(Saved data entries)

━━━━━━━━━━━━━━━━━━━━━━━━━━━━━━

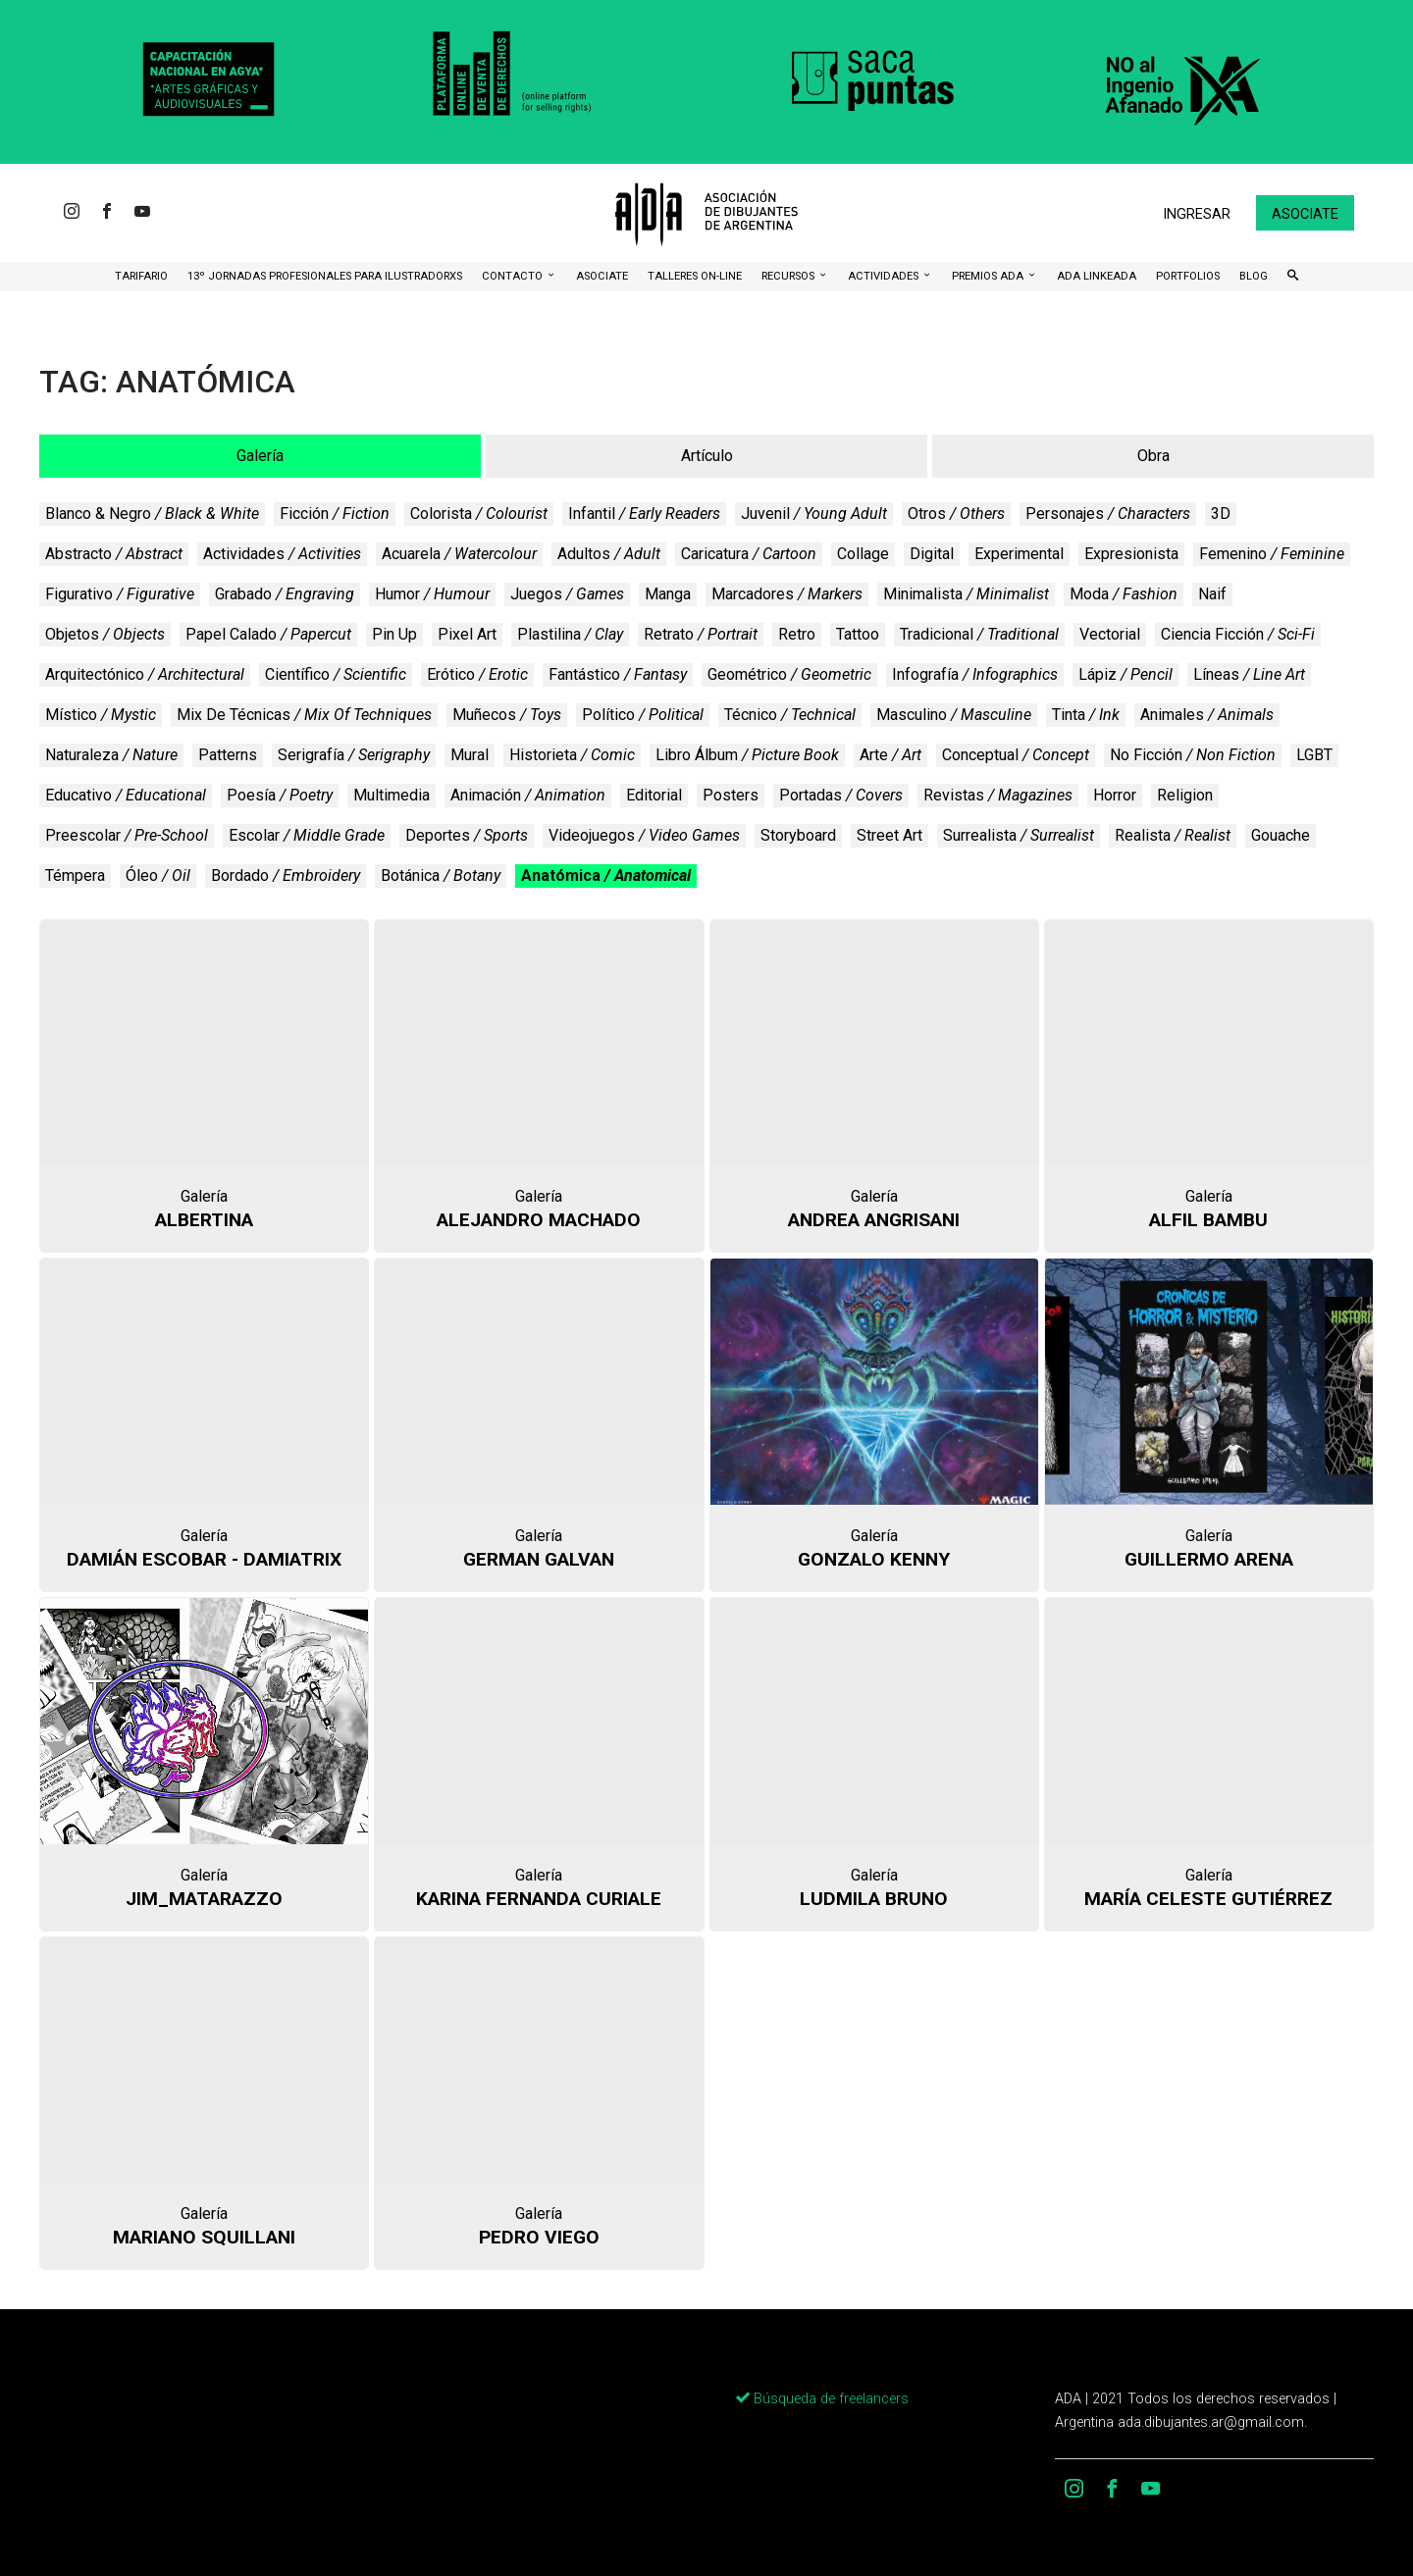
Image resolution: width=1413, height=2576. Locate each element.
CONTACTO (514, 276)
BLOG (1253, 276)
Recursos (789, 276)
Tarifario (141, 276)
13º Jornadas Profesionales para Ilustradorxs (324, 276)
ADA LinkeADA (1096, 276)
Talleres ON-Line (695, 276)
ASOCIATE (602, 276)
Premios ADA (989, 276)
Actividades (884, 276)
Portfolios (1188, 276)
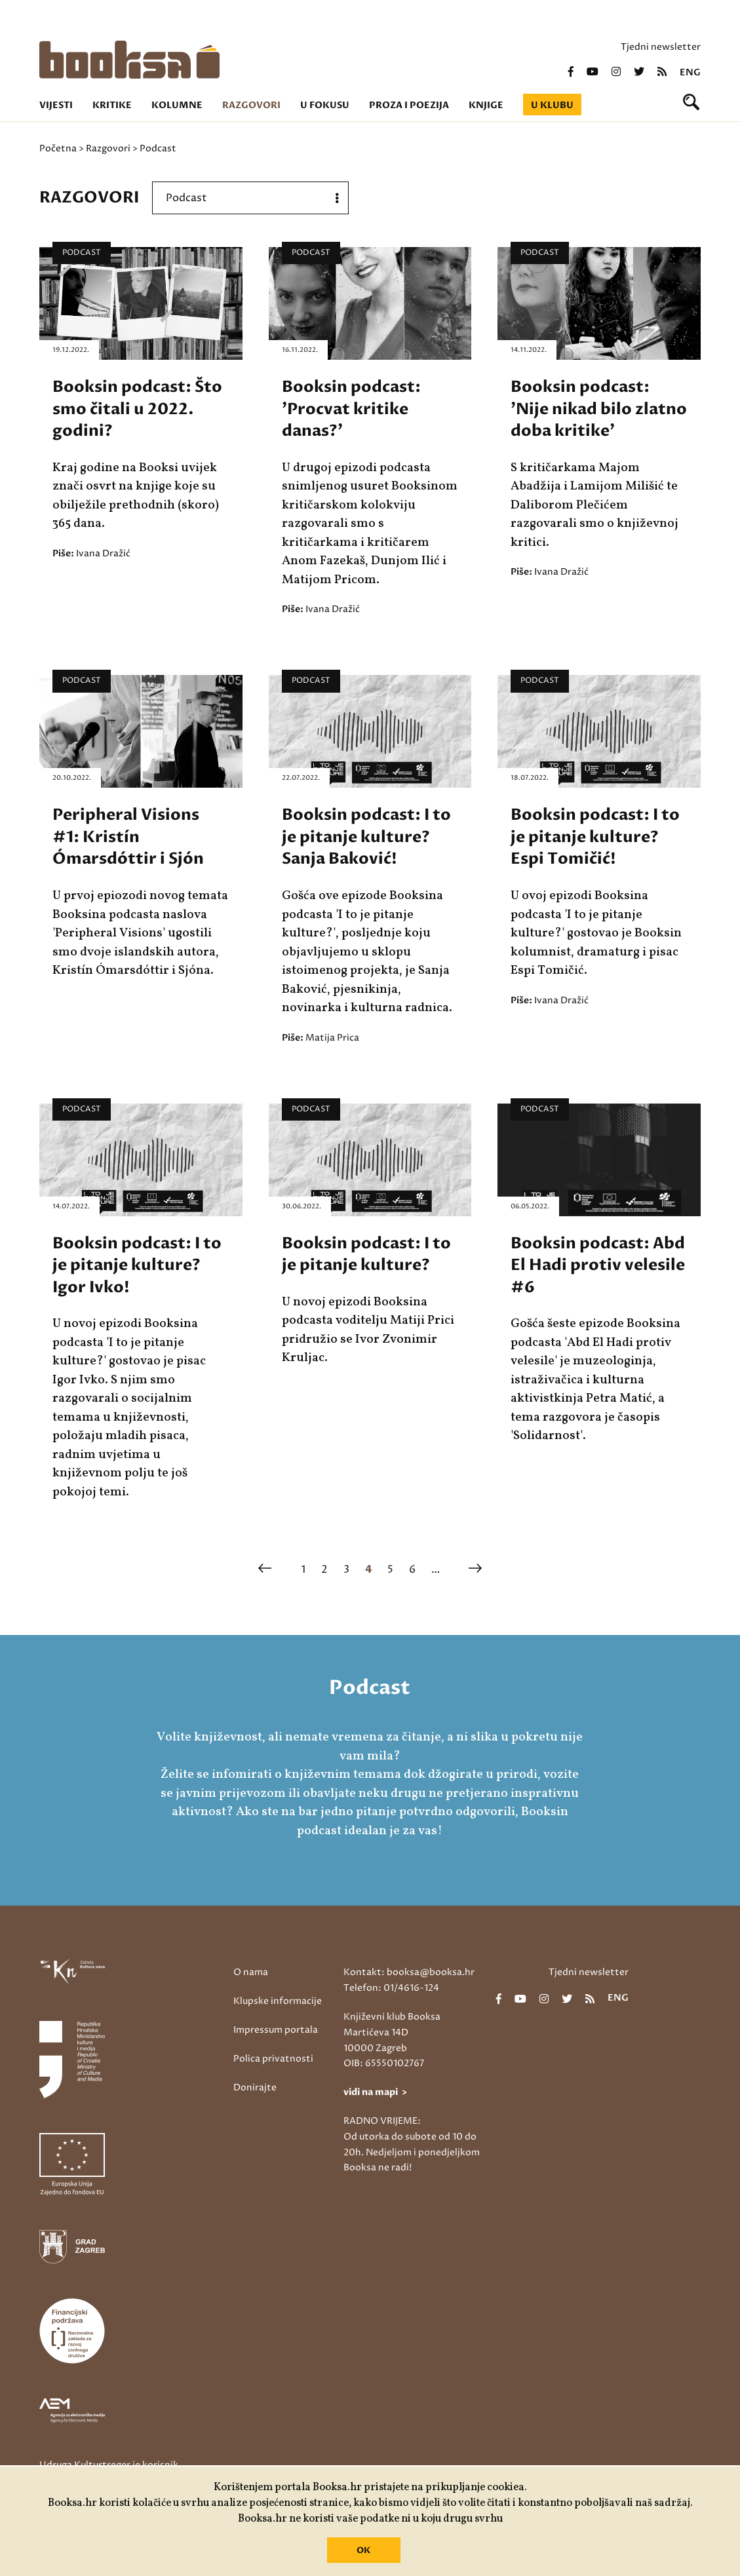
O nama (250, 1972)
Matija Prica (332, 1037)
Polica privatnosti (273, 2058)
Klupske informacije (277, 2001)
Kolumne (177, 105)
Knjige (486, 105)
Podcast (81, 252)
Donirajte (255, 2087)
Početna (58, 148)
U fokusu (324, 105)
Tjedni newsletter (661, 47)
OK (363, 2550)
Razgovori (251, 105)
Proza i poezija (409, 105)
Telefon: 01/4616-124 (391, 1988)
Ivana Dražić (103, 553)
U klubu (552, 105)
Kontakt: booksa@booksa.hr (409, 1972)
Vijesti (56, 105)
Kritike (112, 105)
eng (690, 72)
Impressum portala (275, 2030)
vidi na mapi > (375, 2092)
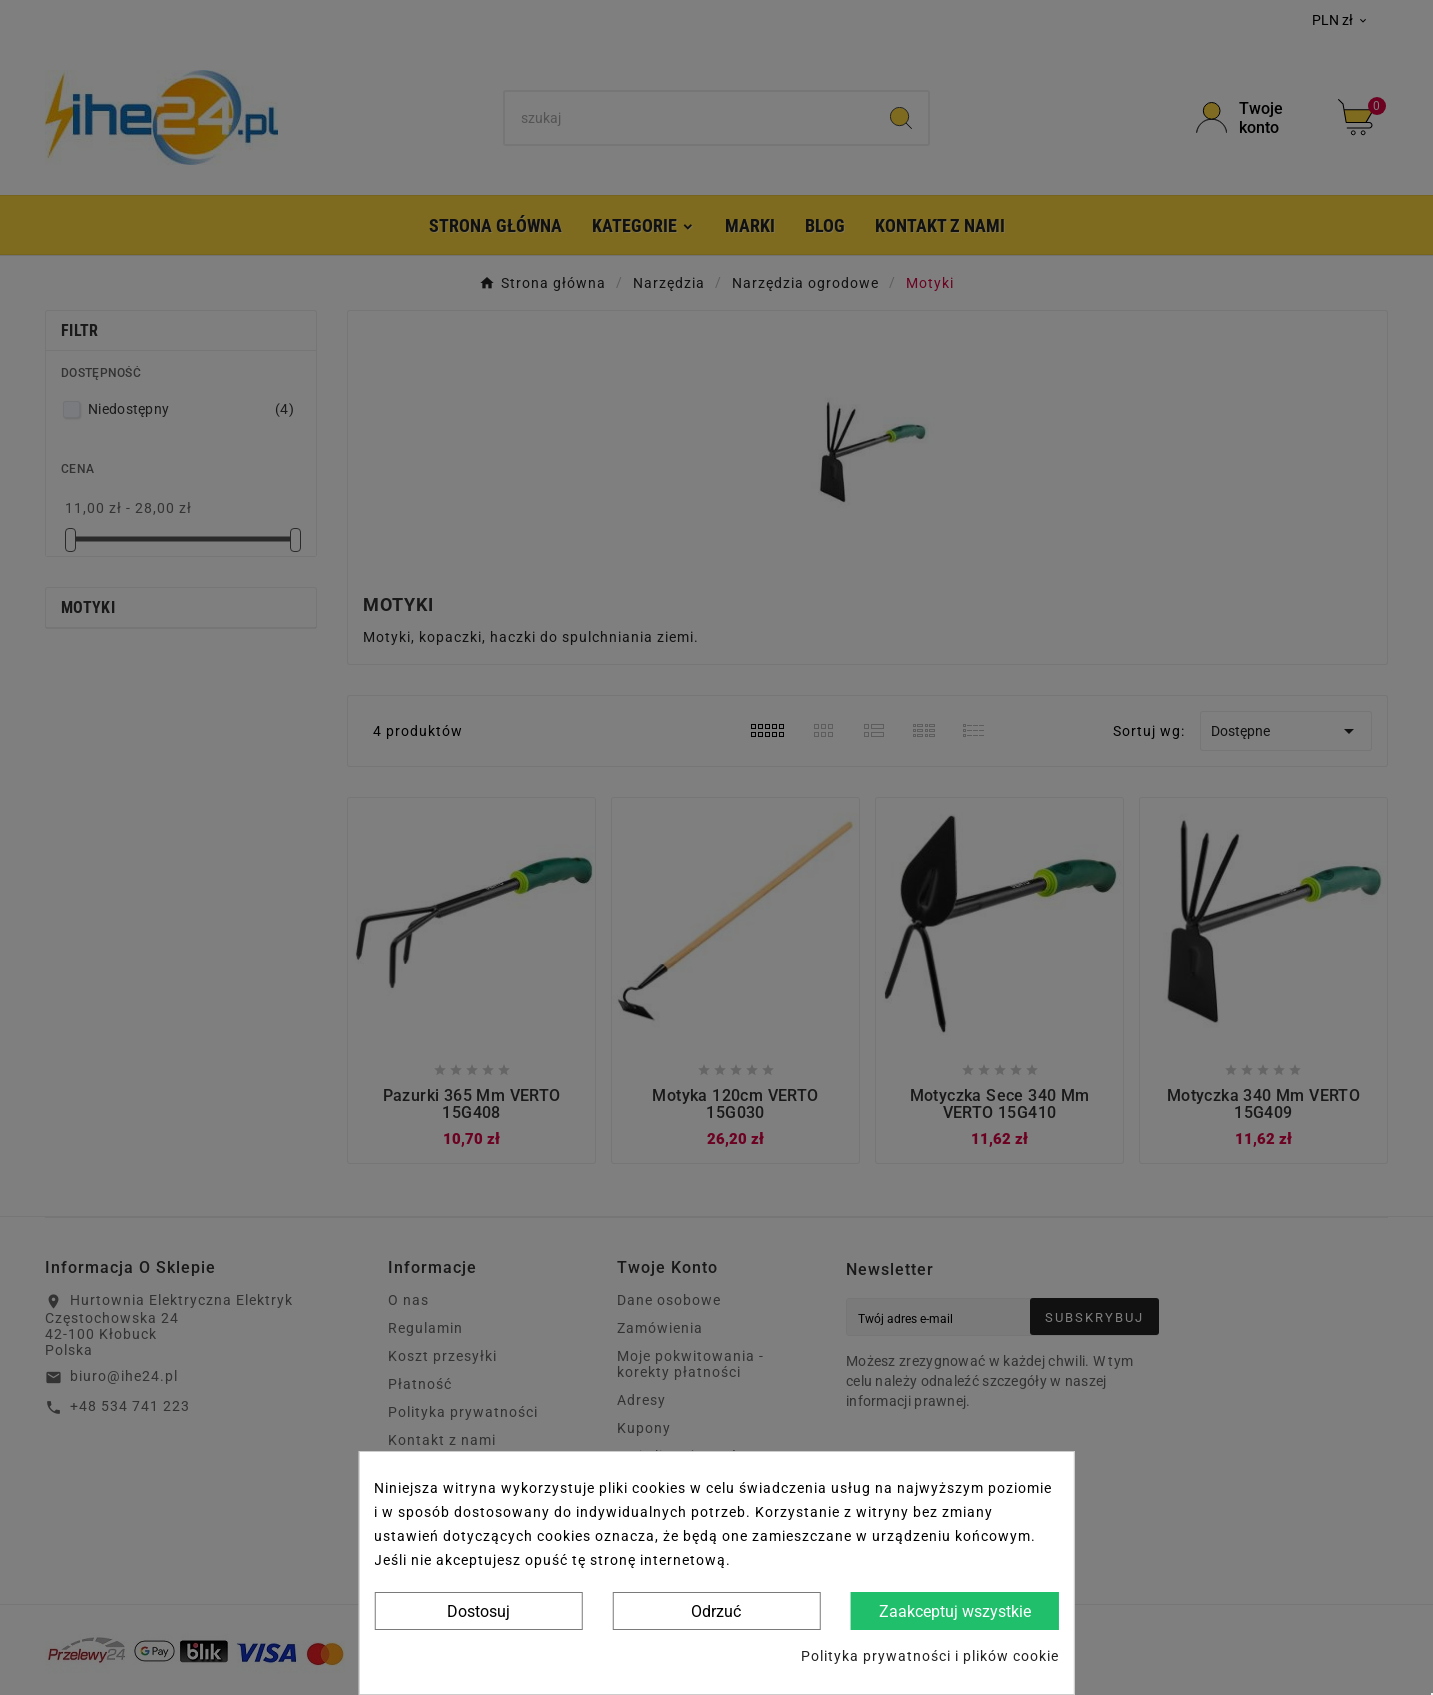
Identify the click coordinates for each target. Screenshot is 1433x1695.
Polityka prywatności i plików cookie (930, 1656)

━━━━━━━━━━━━━━━━━━━━━━━━━━━━━━

> Direction: Update the rows between the line holding "Tarifario (141, 276)" and the line holding "U fokusu (324, 105)", inclusive, by replacing "Kolumne" with "Komentari" and keeping everything else the same. Leave the pictures out of your answer.

> Task result:
Tarifario (141, 276)
13º Jornadas Profesionales para Ilustradorxs (324, 276)
ADA LinkeADA (1096, 276)
Talleres ON-Line (695, 276)
ASOCIATE (602, 276)
Premios ADA (989, 276)
Actividades (884, 276)
Portfolios (1188, 276)
O nama (250, 1972)
Matija Prica (332, 1037)
Polica privatnosti (273, 2058)
Klupske informacije (277, 2001)
Komentari (177, 105)
Knjige (486, 105)
Podcast (81, 252)
Donirajte (255, 2087)
Početna (58, 148)
U fokusu (324, 105)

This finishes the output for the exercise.